The architectural vocabulary is strong in this book, and I was gasping for a glossary long before the end, my residual understanding of spandrels being inadequate. I also question the rather inhuman irascibility of Davies’s comments, like ‘tragically cleared for uninspiring public housing in the 1960s’ and ‘finally demolished for public housing in 1958, one of London’s most grievous architectural losses’. In the latter case, the aesthetic value of the original mid-Victorian Columbia Market is absolutely a matter of personal taste, but to complain about the loss of its numerous, pointless gables and faux-Gothic architecture when they were replaced by much-needed homes for the ever-increasing London population seems too ivory tower for my taste. Buildings are to be lived and worked in, after all, not admired as empty white elephants from a distance.

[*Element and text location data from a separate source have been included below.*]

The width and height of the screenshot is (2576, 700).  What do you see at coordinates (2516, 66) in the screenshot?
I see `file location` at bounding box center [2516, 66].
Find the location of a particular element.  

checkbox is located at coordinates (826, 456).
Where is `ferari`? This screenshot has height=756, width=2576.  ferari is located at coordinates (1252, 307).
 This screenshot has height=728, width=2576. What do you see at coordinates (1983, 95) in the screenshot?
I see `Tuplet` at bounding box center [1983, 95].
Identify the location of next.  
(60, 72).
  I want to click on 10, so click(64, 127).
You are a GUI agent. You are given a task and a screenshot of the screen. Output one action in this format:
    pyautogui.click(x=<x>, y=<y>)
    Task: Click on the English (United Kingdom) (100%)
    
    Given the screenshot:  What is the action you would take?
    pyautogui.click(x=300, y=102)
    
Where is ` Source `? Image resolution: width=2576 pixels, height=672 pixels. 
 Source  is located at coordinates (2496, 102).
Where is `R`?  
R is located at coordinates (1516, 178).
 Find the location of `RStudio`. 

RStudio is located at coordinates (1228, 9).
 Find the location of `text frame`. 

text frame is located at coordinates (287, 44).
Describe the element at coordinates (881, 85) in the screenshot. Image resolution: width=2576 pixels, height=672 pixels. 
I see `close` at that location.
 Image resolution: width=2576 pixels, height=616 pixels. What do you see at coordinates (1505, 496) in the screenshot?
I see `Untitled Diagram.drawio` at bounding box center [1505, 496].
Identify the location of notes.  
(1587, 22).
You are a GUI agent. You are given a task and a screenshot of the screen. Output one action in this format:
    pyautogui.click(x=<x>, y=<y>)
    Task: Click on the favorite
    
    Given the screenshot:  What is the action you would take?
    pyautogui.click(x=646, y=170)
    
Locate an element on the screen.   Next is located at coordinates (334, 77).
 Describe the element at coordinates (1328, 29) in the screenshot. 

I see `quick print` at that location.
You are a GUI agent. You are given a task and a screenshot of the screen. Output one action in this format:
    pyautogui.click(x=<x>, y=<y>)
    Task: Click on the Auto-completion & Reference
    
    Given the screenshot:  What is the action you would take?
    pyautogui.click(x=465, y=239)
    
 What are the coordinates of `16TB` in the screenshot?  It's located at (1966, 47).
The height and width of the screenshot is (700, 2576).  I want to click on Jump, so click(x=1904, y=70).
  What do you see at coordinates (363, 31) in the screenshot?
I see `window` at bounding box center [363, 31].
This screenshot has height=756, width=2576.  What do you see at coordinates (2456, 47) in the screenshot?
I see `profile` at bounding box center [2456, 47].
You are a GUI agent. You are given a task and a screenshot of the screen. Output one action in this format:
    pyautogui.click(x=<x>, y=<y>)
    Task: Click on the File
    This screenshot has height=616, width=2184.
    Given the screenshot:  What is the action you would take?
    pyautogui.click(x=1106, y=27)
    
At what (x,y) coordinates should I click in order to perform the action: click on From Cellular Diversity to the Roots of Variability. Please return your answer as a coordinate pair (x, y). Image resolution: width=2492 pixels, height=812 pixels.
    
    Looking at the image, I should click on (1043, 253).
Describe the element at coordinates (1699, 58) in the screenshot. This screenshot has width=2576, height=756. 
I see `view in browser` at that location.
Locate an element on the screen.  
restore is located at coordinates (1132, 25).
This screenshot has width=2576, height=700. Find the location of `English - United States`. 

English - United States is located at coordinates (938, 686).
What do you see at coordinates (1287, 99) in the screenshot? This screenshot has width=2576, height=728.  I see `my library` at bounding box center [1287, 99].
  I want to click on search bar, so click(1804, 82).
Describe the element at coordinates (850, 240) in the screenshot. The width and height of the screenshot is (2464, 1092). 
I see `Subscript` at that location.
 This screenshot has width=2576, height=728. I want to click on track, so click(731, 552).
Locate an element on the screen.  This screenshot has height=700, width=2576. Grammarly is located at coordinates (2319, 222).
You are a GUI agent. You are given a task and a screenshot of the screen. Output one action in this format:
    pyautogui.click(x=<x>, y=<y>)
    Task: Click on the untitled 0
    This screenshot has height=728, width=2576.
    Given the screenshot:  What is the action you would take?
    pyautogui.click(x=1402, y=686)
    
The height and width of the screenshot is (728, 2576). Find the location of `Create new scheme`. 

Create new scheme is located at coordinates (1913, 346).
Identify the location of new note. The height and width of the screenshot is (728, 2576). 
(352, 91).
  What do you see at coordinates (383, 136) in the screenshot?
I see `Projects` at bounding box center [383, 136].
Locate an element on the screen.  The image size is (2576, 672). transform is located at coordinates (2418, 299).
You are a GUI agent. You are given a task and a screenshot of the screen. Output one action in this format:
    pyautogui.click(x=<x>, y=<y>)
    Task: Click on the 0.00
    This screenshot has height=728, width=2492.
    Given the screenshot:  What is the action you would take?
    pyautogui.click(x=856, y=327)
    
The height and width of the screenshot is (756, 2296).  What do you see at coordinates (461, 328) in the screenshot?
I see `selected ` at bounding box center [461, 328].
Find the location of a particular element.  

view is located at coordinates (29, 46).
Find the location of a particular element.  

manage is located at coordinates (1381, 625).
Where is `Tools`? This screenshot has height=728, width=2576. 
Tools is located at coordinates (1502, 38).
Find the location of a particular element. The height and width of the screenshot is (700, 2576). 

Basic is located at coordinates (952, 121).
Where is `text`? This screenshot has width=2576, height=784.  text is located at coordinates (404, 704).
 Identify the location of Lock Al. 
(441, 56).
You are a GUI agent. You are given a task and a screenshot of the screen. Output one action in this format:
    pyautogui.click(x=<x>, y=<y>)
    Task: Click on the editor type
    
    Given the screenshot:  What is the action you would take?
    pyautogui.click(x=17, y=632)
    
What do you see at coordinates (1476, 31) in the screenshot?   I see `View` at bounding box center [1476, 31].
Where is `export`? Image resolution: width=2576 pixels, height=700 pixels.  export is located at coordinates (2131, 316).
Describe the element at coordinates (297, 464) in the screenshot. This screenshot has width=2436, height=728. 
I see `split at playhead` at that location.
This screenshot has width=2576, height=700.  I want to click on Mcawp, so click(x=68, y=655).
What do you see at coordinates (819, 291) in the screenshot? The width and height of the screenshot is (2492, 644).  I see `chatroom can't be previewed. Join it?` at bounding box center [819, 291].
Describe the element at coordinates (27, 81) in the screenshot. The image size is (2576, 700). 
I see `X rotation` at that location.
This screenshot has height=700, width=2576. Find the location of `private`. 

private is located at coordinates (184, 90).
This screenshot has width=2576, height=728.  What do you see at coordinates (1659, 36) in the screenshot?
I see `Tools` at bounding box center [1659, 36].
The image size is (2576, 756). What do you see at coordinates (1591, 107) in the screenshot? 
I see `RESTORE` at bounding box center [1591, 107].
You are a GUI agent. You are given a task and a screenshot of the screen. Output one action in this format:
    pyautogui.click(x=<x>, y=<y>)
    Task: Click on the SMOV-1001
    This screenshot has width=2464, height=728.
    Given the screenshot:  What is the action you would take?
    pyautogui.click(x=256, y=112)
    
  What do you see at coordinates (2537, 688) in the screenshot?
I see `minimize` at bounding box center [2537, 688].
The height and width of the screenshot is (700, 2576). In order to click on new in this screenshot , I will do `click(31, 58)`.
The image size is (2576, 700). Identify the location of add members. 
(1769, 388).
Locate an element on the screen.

Despite those fiddling complaints, I browsed happily upon this immense book for a week. It is a wonder, and a fabulous repository of human history, caught on camera. Each page is a beautiful photo album with detailed, earnest captions, but the photographs are the things that hold your eye, searching for the details you’ve been told about (spandrels!), and wondering who the people are, clustered in the doorways or around the cart.
Philip Davies, Lost London 1870-1945 (London: TransAtlantic Press and English Heritage, 2009), ISBN 978 0 9557949 8 8, £39;99, but I got mine for £20 at the Watts Gallery gift centre, Compton, Surrey.